### Stored records

============

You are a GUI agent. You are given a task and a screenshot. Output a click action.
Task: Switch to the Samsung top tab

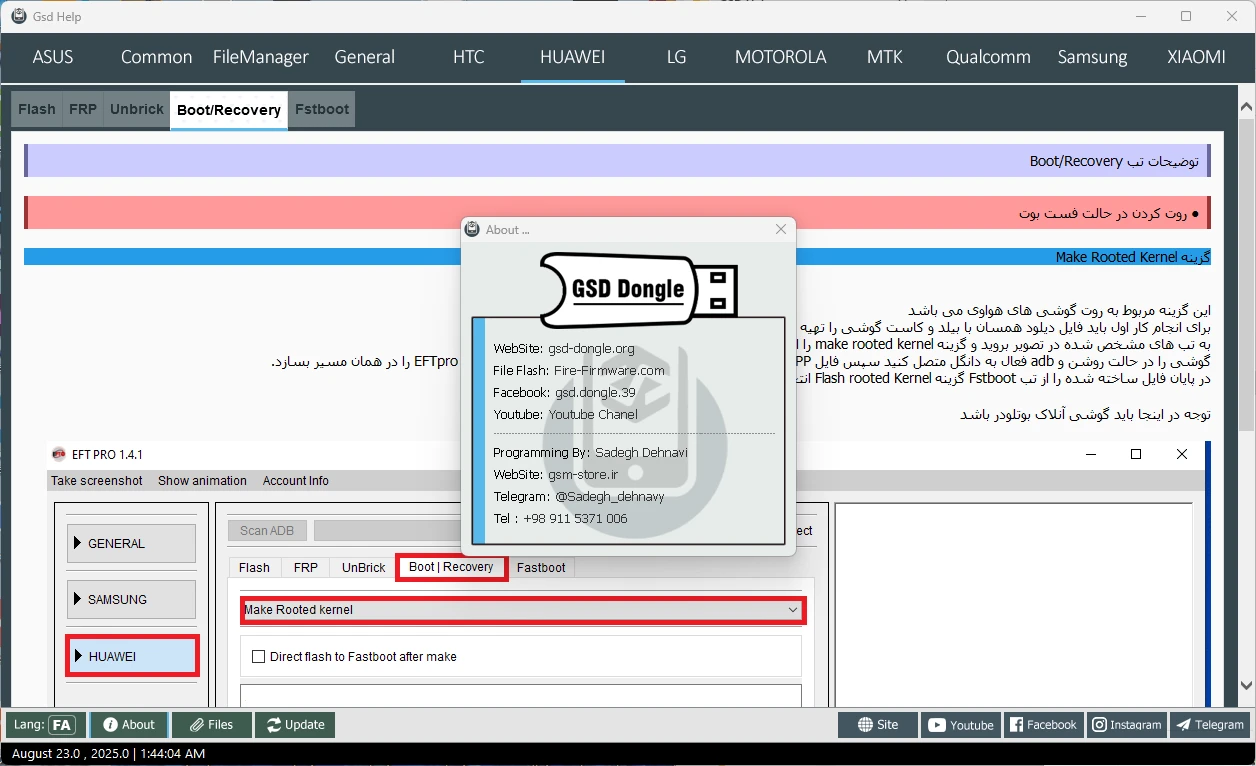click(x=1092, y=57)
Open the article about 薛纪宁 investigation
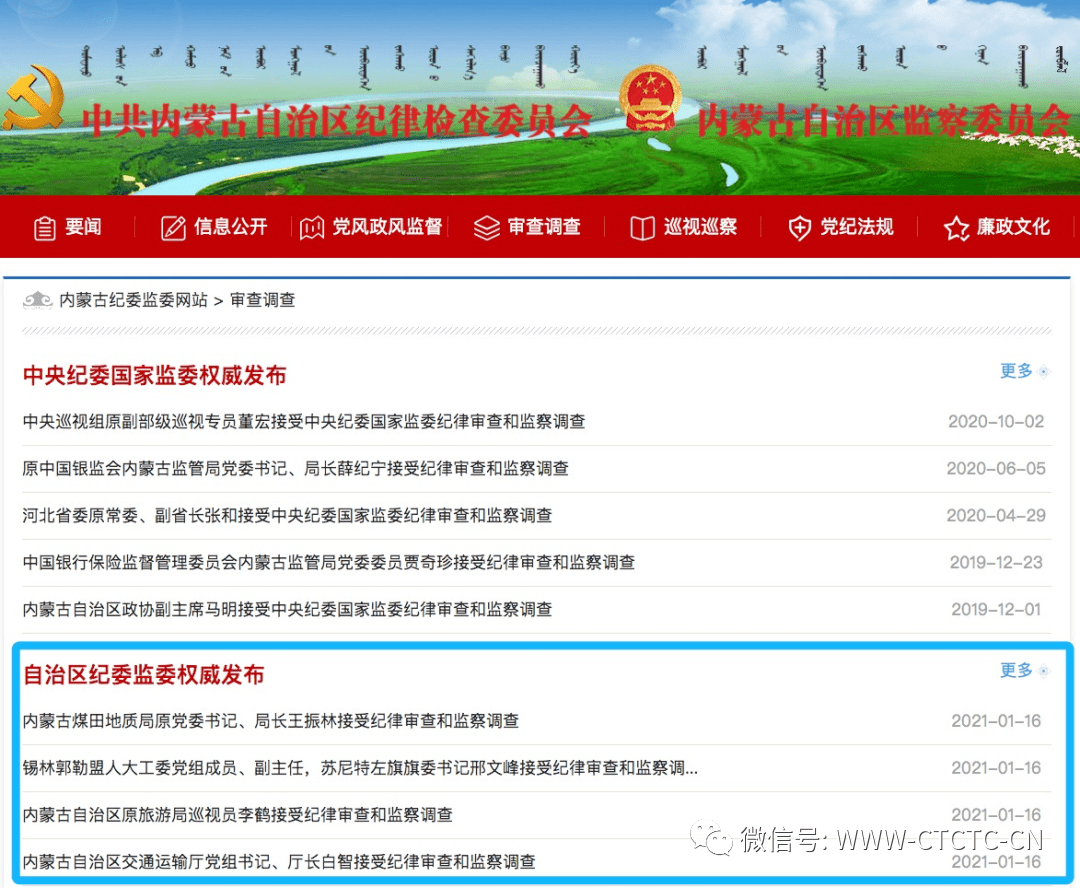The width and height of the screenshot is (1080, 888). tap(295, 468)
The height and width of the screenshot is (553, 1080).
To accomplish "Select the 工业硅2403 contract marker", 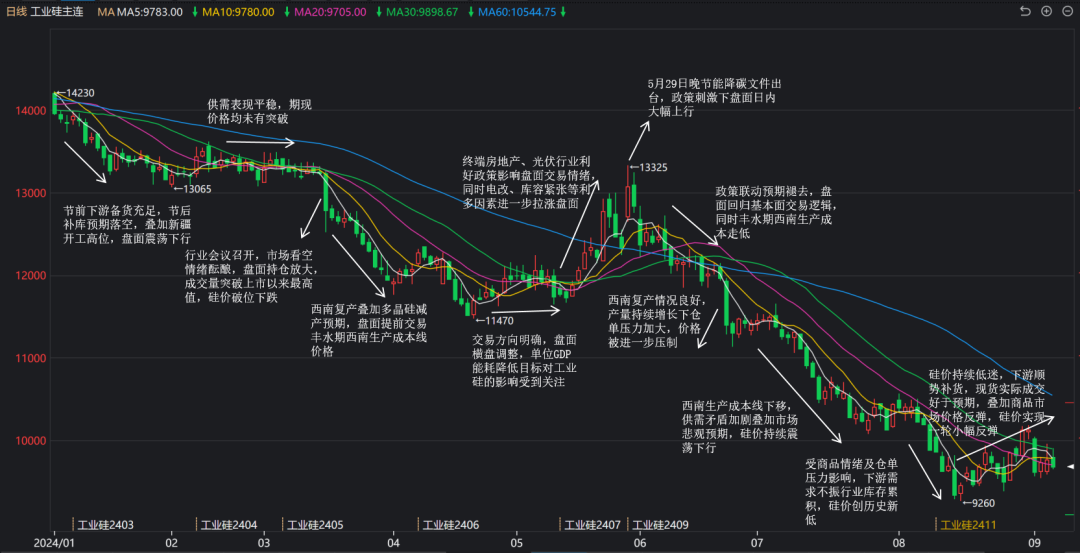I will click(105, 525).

============

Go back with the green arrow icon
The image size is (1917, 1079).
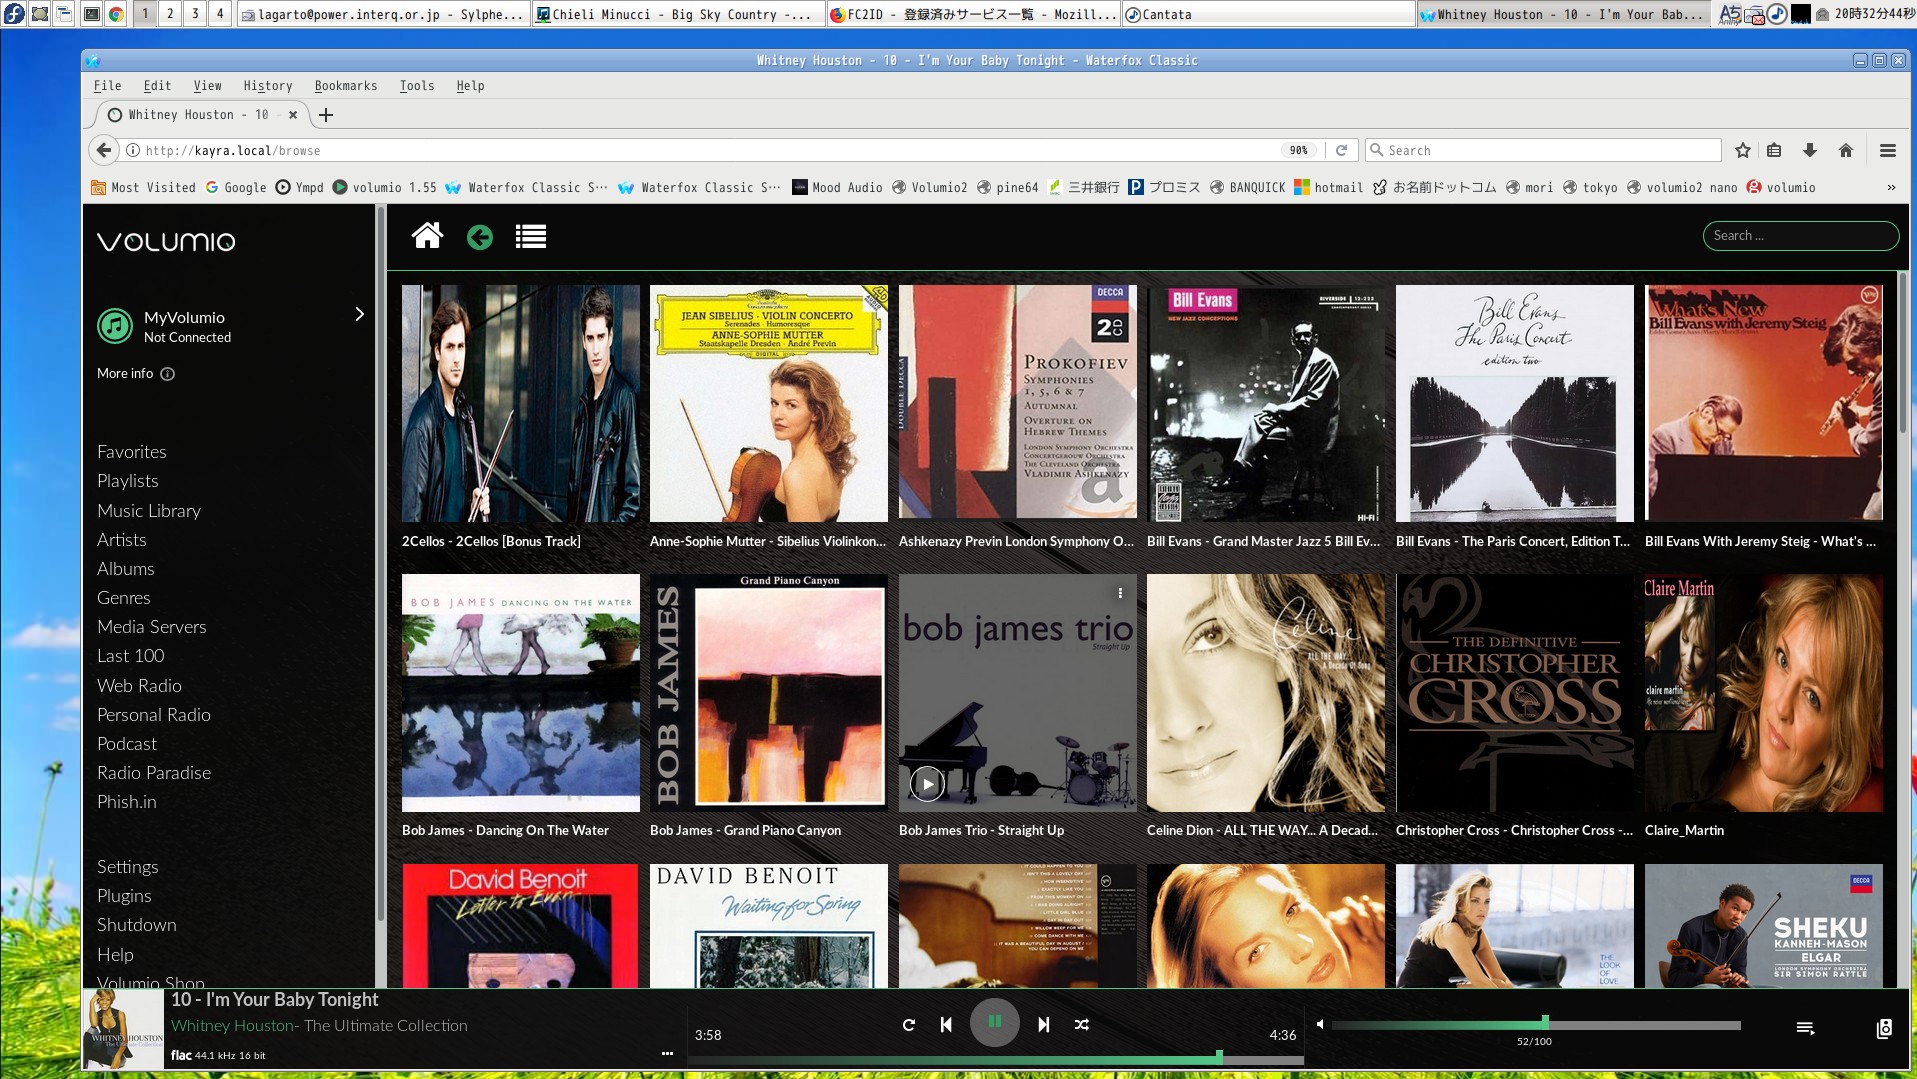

============

### Your task
Render the rows from the line with "You are a GUI" up to and including the line with "The width and" as a numbered list, leaving out blank lines and pictures.

### Solved problem
1. You are a GUI agent. You are given a task and a screenshot. Output a click action.
2. Task: Switch to the Samsung top tab
3. click(x=1092, y=57)
4. Open the article about 薛纪宁 investigation
5. The width and height of the screenshot is (1080, 888). tap(295, 468)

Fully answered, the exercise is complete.